Lawnboy

by Paul Lisicky

 

Remember those days of adolescence when it seemed you would never understand the way the world works, never be able to communicate with adults, and never be worthy of love? When you tried so hard to please without really knowing what people wanted? When you felt unwanted, unlovable, and incompetent? When there was nothing to hold onto because you hadn't developed enough of yourself to find an inner anchor? Those are the days of all our lives that this book is about. Paul Lisicky tells the story of Evan's coming of age with compassion, wit, and a good deal of memory of a period in life most of us would prefer to forget.

Those too familiar and too painful times, the mistakes which loom so large, the world as a place of extremes, tragedy vs. ecstasy, terror vs love; when we are trying for intimacy, anticipating rejection, and second guessing the facial expressions of parents and friends, because as yet there is no experience from which to glean the peace of perspective. This is Evan's life as we meet him at the age of 17. We follow his journey as he reaches out to his first lover, his mother, his brother, another lover, all unsuccessful attempts to connect. Yet Evan has resilience, an ability to come back to people with whom he feels frustrated to try again. Three quarters boy and one quarter man, he trudges with doggedness to change the balance.

He is saved by his sensitivity, by his ability to observe and to appreciate the rich passionate natural beauty of Florida which helps him build his eventual place in the human stream. His character suffers all the slings and arrows outrageous fortune can throw and adolescence and we remember and suffer with him.

Much of the book is funny and some reviewers have referred to it as sometimes hilarious. Somehow the memory of the pain was too much for me to laugh as often as others did. Perhaps I have not gleaned the amount of perspective I should have, nearing sixty, and perhaps that is one lesson of the book for me.

Evan can tell what is important, but he doesn't know he has that ability, so he has to become increasingly aware of it over time as he returns often to what he knows best. And he does it without the benefit of higher education, which he rejects as somehow artificial and lacking in the direct experience he needs to grow.

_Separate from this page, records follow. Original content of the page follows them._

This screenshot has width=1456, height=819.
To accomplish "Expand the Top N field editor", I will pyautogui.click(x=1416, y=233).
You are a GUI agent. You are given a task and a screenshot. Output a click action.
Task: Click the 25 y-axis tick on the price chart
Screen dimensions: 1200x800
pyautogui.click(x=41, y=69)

The book is a journey we have all taken regardless of sexual preference because we all search for love, acceptance, and our place in the world. Evan's steps are hopefully persistent and always gripping. How will he ever grow up? How did we? Was it all an accident that we finally found our way? What do we have by way of inner resources? How do we know when we get wherever it is we want to go? Yikes. Did we actually survive that whole era?

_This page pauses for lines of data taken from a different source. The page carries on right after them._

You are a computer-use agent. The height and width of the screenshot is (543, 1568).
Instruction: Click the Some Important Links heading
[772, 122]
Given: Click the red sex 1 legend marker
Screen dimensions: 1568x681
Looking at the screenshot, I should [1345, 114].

Lisicky has a wonderful facility for description. You can feel the humidity of Florida, the foliage, the combinations of odors decay and perfume, the sunsets and palm trees rustling in the warm wind. Evan notes these aspects of the natural world even in the throws of a breakup with a lover or a fight with his mother. In the end it is his attunement to nature that carries him through and into the adult world.

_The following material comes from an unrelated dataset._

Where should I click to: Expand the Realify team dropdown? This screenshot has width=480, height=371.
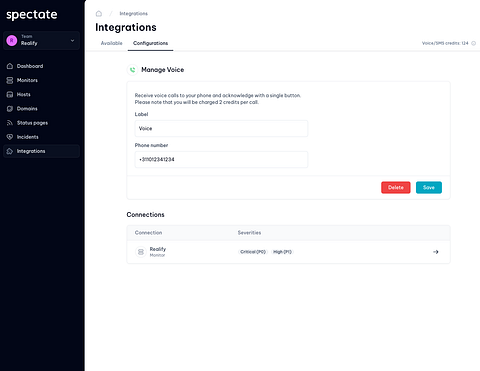pos(41,40)
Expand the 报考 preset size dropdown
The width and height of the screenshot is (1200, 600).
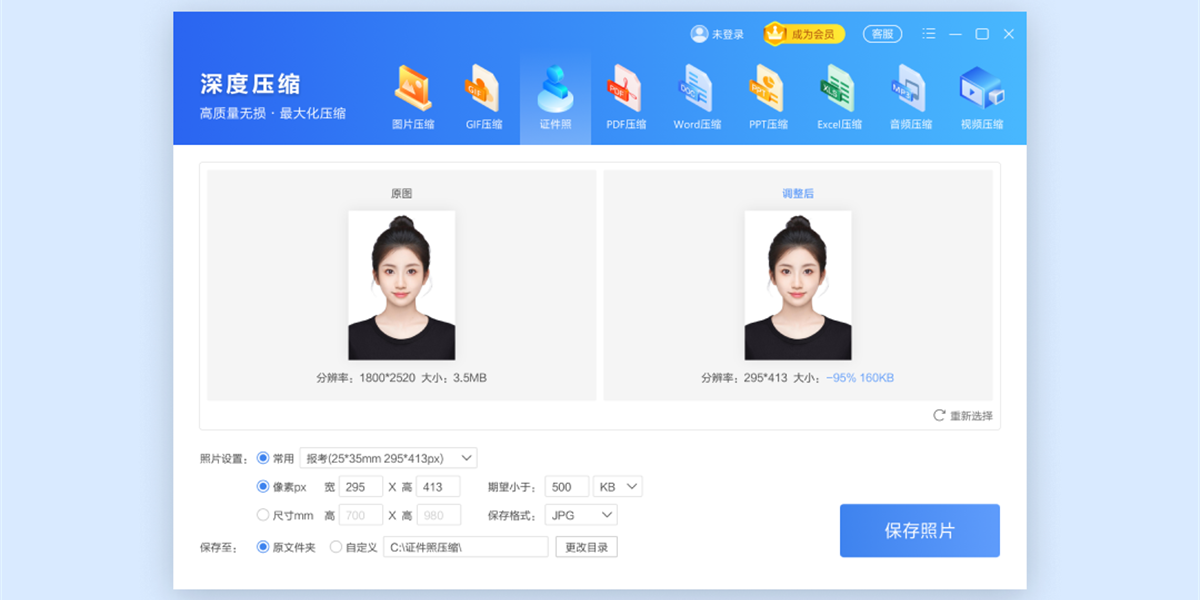click(389, 458)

This book is best read in one sitting I think because the flow is continuous from one event in Evan's life to another. I did not want to put it down, I needed to find out what happened. The action and the adventure are all within and as suspenseful as any blockbuster. I was Evan for the course of the book and that was painful, frustrating, funny, and sad, but not a bit boring.

One note: I read this book just after reading Still Life with Oysters and Lemons by Mark Doty. Lawnboy is dedicated to Mark Doty who notes at the end of his book "To Paul Lisicky who inhabits every sentence." There are some similarities, especially when Lisicky discusses objects in everyday lives. As his brother tosses old clothes to the dump, Evan wonders:

"Didn't he understand that things could be more than themselves? Wasn't that why we honored them, hoping to reclaim them: little emblems of change, loss?"

I imagined that this reverence of approach to the small parts of our lives was something these two men must have discussed many times.